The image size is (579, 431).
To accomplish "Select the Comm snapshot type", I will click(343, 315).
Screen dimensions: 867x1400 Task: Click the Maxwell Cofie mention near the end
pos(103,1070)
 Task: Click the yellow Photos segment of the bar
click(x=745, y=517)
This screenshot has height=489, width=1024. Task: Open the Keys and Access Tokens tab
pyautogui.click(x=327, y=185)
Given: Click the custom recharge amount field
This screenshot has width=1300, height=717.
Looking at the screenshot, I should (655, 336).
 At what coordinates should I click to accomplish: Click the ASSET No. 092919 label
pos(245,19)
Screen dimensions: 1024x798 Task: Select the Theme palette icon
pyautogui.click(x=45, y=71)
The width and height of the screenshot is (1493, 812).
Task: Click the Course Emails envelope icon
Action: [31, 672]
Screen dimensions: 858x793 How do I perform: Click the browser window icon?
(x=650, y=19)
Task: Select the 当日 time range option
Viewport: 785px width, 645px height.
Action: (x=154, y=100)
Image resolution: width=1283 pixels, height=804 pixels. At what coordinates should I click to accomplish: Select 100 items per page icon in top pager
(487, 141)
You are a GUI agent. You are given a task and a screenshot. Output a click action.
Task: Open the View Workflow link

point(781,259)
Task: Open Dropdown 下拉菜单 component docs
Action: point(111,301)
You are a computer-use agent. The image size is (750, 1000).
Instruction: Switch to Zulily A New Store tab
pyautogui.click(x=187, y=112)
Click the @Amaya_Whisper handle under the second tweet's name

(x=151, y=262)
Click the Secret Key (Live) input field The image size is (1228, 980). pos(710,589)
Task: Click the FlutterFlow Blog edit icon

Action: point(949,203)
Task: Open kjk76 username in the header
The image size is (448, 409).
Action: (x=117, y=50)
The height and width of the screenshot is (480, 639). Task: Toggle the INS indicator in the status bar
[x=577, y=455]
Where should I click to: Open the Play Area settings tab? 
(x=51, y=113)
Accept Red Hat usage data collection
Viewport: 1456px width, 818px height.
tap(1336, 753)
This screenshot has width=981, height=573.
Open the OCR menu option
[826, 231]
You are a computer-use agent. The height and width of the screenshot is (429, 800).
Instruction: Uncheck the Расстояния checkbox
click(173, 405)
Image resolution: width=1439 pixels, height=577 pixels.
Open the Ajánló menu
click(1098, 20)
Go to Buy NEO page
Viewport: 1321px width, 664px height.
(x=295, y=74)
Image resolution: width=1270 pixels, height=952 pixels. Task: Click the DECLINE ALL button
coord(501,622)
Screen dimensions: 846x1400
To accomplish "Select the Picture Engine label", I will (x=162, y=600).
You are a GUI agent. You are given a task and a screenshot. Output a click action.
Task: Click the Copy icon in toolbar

◆ ◆ ◆ ◆

Work task :: Type out the entries once more, precisely.

Result for this task ::
The image size is (579, 431).
To accomplish "Select the Comm snapshot type", I will click(343, 315).
Screen dimensions: 867x1400 Task: Click the Maxwell Cofie mention near the end
pos(103,1070)
 Task: Click the yellow Photos segment of the bar
click(x=745, y=517)
This screenshot has height=489, width=1024. Task: Open the Keys and Access Tokens tab
pyautogui.click(x=327, y=185)
Given: Click the custom recharge amount field
This screenshot has width=1300, height=717.
Looking at the screenshot, I should (655, 336).
 At what coordinates should I click to accomplish: Click the ASSET No. 092919 label
pos(245,19)
Screen dimensions: 1024x798 Task: Select the Theme palette icon
pyautogui.click(x=45, y=71)
The width and height of the screenshot is (1493, 812).
Task: Click the Course Emails envelope icon
Action: [31, 672]
Screen dimensions: 858x793 How do I perform: Click the browser window icon?
(x=650, y=19)
Task: Select the 当日 time range option
Viewport: 785px width, 645px height.
Action: (x=154, y=100)
Image resolution: width=1283 pixels, height=804 pixels. At what coordinates should I click to accomplish: Select 100 items per page icon in top pager
(487, 141)
You are a GUI agent. You are given a task and a screenshot. Output a click action.
Task: Open the View Workflow link

point(781,259)
Task: Open Dropdown 下拉菜单 component docs
Action: point(111,301)
You are a computer-use agent. The image size is (750, 1000).
Instruction: Switch to Zulily A New Store tab
pyautogui.click(x=187, y=112)
Click the @Amaya_Whisper handle under the second tweet's name

(x=151, y=262)
Click the Secret Key (Live) input field The image size is (1228, 980). pos(710,589)
Task: Click the FlutterFlow Blog edit icon

Action: point(949,203)
Task: Open kjk76 username in the header
The image size is (448, 409).
Action: (x=117, y=50)
The height and width of the screenshot is (480, 639). Task: Toggle the INS indicator in the status bar
[x=577, y=455]
Where should I click to: Open the Play Area settings tab? 
(x=51, y=113)
Accept Red Hat usage data collection
Viewport: 1456px width, 818px height.
tap(1336, 753)
This screenshot has width=981, height=573.
Open the OCR menu option
[826, 231]
You are a computer-use agent. The height and width of the screenshot is (429, 800).
Instruction: Uncheck the Расстояния checkbox
click(173, 405)
Image resolution: width=1439 pixels, height=577 pixels.
Open the Ajánló menu
click(1098, 20)
Go to Buy NEO page
Viewport: 1321px width, 664px height.
(x=295, y=74)
Image resolution: width=1270 pixels, height=952 pixels. Task: Click the DECLINE ALL button
coord(501,622)
Screen dimensions: 846x1400
To accomplish "Select the Picture Engine label", I will (x=162, y=600).
You are a GUI agent. You are given a task and a screenshot. Output a click action.
Task: Click the Copy icon in toolbar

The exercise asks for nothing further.